Department of Integrative Structural and Computational Biology, The Scripps Research Institute, 10550 North Torrey Pines Road, La Jolla, California 93037, United States.
Koliber Biosciences, Inc., 12265 World Trade Drive, Suite G, San Diego, California 92128, United States.
J Chem Inf Model. 2021 Jun 28;61(6):3074-3090. doi: 10.1021/acs.jcim.1c00573. Epub 2021 Jun 14.

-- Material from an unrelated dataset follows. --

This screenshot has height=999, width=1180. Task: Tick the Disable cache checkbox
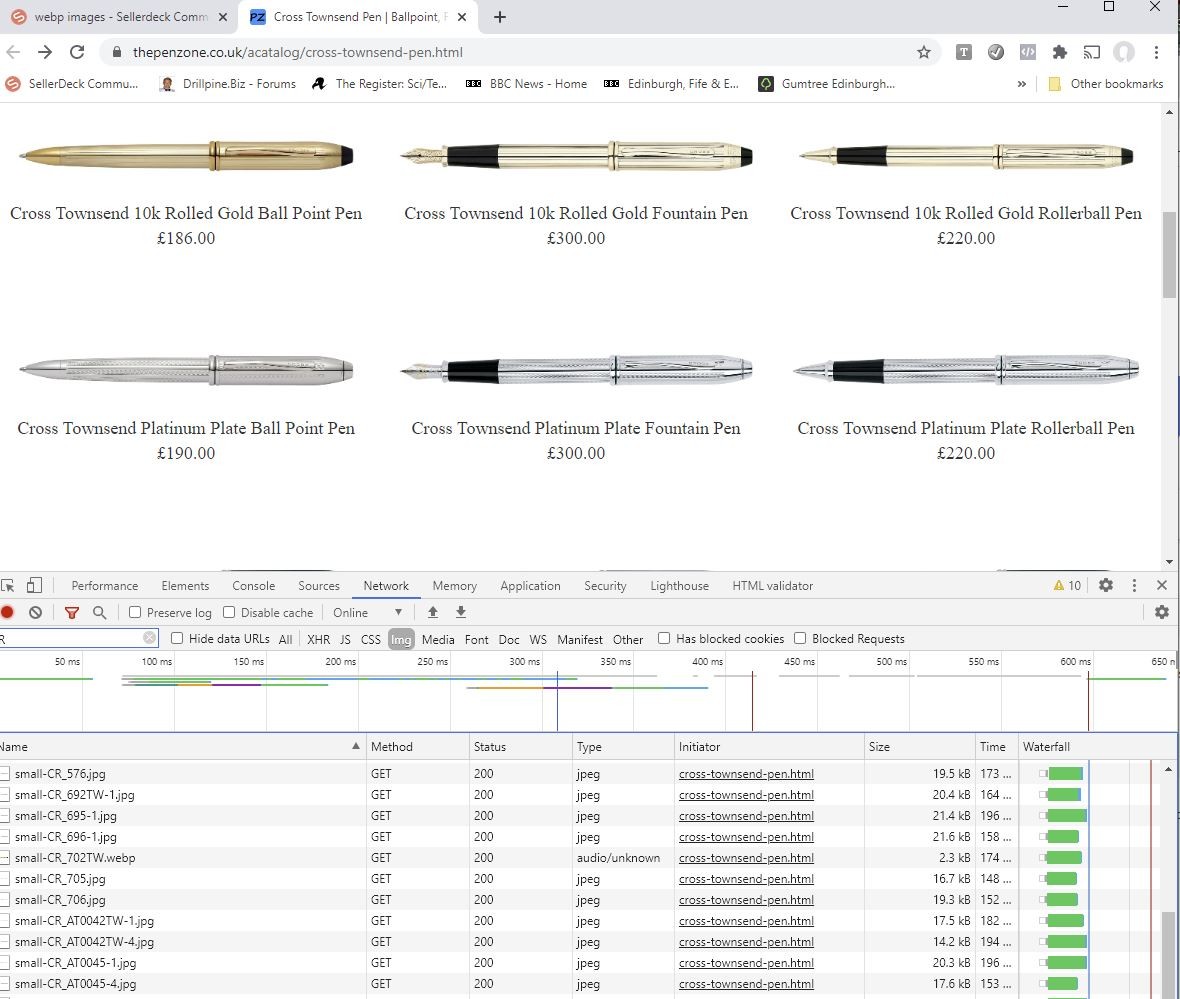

In recent years, therapeutic peptides have gained a lot interest as demonstrated by the 60 peptides approved as drugs in major markets and 150+ peptides currently in clinical trials. However, while small molecule docking is routinely used in rational drug design efforts, docking peptides has proven challenging partly because docking scoring functions, developed and calibrated for small molecules, perform poorly for these molecules. Here, we present random forest classifiers trained to discriminate correctly docked peptides. We show that, for a testing set of 47 protein-peptide complexes, structurally dissimilar from the training set and previously used to benchmark AutoDock Vina's ability to dock short peptides, these random forest classifiers improve docking power from ∼25% for AutoDock scoring functions to an average of ∼70%. These results pave the way for peptide-docking success rates comparable to those of small molecule docking. To develop these classifiers, we compiled the ProptPep37_2021 data set, a curated, high-quality set of 322 crystallographic protein-peptides complexes annotated with structural similarity information. The data set also provides a collection of high-quality putative poses with a range of deviations from the crystallographic pose, providing correct and incorrect poses (i.e., decoys) of the peptide for each entry. The ProptPep37_2021 data set as well as the classifiers presented here are freely available.
近年来,治疗性肽已经引起了广泛关注,这可以从主要市场批准的 60 种肽类药物和 150 多种正在临床试验中的肽类药物中得到证明。然而,虽然小分子对接在合理药物设计中得到了广泛应用,但对接肽类药物却证明是具有挑战性的,部分原因是针对小分子开发和校准的对接评分函数在这些分子上的表现不佳。在这里,我们提出了经过训练可以正确区分对接肽类的随机森林分类器。我们发现,对于一组 47 个与训练集结构不同的蛋白-肽复合物的测试集,并且之前曾用于基准 AutoDock Vina 对接短肽的能力,这些随机森林分类器将对接成功率从 AutoDock 评分函数的约 25%提高到平均约 70%。这些结果为肽类对接成功率与小分子对接成功率相媲美铺平了道路。为了开发这些分类器,我们编译了 ProptPep37_2021 数据集,这是一个经过精心整理的高质量数据集,其中包含 322 个晶体结构的蛋白-肽复合物,并附有结构相似性信息的注释。该数据集还提供了一系列高质量的假定构象,这些构象与晶体构象存在一定偏差,为每个条目提供了肽的正确和错误构象(即诱饵)。ProptPep37_2021 数据集以及这里提出的分类器是免费提供的。